TRECHO DO TEXTO>
++++++++++
Carta a um irmão inquieto - 4

Querido Rick,

Espero que continue firme em sua fé em Cristo e que sua preocupação com minha saúde espiritual tenha diminuído, depois das explicações que lhe dei sobre o que eu creio a respeito da predestinação. Na minha primeira carta, disse que o calvinismo não era uma seita, mas uma posição amplamente assumida na história da igreja. De fato, penso ter demonstrado que a Bíblia ensina uma doutrina da predestinação e que rejeitar a predestinação implica rejeitar o ensino bíblico. Na segunda carta, expliquei que predestinação não pode significar algo posterior ao ato de crer, baseando-me no significado bíblico do termo e nas construções frasais em que o mesmo ocorre. E na minha última carta, respondi às suas objeções de que a doutrina da predestinação torna Deus injusto por fazer acepção de pessoas e que tornaria vãs a morte de Jesus e a pregação do evangelho. Você não disse o que achou das minhas respostas, mas penso que as considerou, pois em sua última e breve resposta disse que o homem tem livre-arbítrio, que não é um robô e que tem direito de escolha.

Pelo que entendi de seu raciocínio, se Deus predestinou pessoas para a salvação, então o homem não teria livre-arbítrio e não tendo livre-arbítrio não seria mais que um robô, que age mecanicamente sem fazer escolhas pessoais. Gostaria de repensar com você essas afirmações. Porém, não estou bem certo do que você entende por livre-arbítrio, parece-me que é algo como “direito de escolher por si mesmo”, levando em conta a analogia do robô que não faz escolhas pessoais. Minha resposta é para essa ideia de livre-arbítrio.
++++++++++
(Linhas de um conjunto de dados)
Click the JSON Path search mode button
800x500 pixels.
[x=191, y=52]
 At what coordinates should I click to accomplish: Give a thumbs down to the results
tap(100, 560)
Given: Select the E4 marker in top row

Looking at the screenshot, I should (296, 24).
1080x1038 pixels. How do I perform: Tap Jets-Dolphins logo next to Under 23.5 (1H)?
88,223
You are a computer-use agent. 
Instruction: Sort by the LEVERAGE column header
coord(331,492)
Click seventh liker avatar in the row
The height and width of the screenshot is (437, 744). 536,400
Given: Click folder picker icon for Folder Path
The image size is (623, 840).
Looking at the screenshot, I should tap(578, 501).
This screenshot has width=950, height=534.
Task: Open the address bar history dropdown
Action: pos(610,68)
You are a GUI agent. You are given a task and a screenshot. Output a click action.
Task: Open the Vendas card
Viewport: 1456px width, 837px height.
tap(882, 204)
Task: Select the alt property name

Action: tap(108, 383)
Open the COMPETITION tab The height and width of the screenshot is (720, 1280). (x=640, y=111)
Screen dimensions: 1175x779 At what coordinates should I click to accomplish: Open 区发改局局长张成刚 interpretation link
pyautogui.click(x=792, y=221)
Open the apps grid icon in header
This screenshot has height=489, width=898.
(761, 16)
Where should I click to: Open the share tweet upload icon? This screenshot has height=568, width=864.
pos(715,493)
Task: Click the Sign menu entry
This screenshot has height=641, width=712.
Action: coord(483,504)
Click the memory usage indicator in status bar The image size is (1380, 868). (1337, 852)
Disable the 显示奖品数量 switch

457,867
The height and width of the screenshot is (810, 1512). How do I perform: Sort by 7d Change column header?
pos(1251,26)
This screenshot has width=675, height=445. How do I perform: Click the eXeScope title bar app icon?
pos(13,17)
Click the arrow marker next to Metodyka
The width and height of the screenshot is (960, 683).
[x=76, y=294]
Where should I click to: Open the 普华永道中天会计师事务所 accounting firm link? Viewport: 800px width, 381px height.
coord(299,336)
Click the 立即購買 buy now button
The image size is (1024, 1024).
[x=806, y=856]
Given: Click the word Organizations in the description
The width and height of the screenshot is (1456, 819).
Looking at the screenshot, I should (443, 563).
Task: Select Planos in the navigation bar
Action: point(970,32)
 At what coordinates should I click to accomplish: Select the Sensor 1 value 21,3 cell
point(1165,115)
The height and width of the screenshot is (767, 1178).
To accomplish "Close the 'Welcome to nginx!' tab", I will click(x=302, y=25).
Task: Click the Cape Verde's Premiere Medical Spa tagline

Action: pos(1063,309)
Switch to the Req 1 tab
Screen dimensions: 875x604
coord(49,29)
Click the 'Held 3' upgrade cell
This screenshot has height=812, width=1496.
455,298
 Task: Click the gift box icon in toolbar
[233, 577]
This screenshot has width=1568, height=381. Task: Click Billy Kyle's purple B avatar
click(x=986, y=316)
++++++++++
INSTRUÇÕES DE TRABALHO>
1: Modifique o trecho da carta entre "Pelo que entendi" e "ideia de livre-arbítrio.", inclusive, substituindo "robô" por "autômato".
2: Reproduza, nas entradas, as linhas situadas entre a que contém "Open the COMPETITION" e a que contém "point(1165,115)", inclusive.

RESPOSTAS FORNECIDAS>
1:
Pelo que entendi de seu raciocínio, se Deus predestinou pessoas para a salvação, então o homem não teria livre-arbítrio e não tendo livre-arbítrio não seria mais que um autômato, que age mecanicamente sem fazer escolhas pessoais. Gostaria de repensar com você essas afirmações. Porém, não estou bem certo do que você entende por livre-arbítrio, parece-me que é algo como “direito de escolher por si mesmo”, levando em conta a analogia do autômato que não faz escolhas pessoais. Minha resposta é para essa ideia de livre-arbítrio.

2:
Open the COMPETITION tab The height and width of the screenshot is (720, 1280). (x=640, y=111)
Screen dimensions: 1175x779 At what coordinates should I click to accomplish: Open 区发改局局长张成刚 interpretation link
pyautogui.click(x=792, y=221)
Open the apps grid icon in header
This screenshot has height=489, width=898.
(761, 16)
Where should I click to: Open the share tweet upload icon? This screenshot has height=568, width=864.
pos(715,493)
Task: Click the Sign menu entry
This screenshot has height=641, width=712.
Action: coord(483,504)
Click the memory usage indicator in status bar The image size is (1380, 868). (1337, 852)
Disable the 显示奖品数量 switch

457,867
The height and width of the screenshot is (810, 1512). How do I perform: Sort by 7d Change column header?
pos(1251,26)
This screenshot has width=675, height=445. How do I perform: Click the eXeScope title bar app icon?
pos(13,17)
Click the arrow marker next to Metodyka
The width and height of the screenshot is (960, 683).
[x=76, y=294]
Where should I click to: Open the 普华永道中天会计师事务所 accounting firm link? Viewport: 800px width, 381px height.
coord(299,336)
Click the 立即購買 buy now button
The image size is (1024, 1024).
[x=806, y=856]
Given: Click the word Organizations in the description
The width and height of the screenshot is (1456, 819).
Looking at the screenshot, I should (443, 563).
Task: Select Planos in the navigation bar
Action: point(970,32)
 At what coordinates should I click to accomplish: Select the Sensor 1 value 21,3 cell
point(1165,115)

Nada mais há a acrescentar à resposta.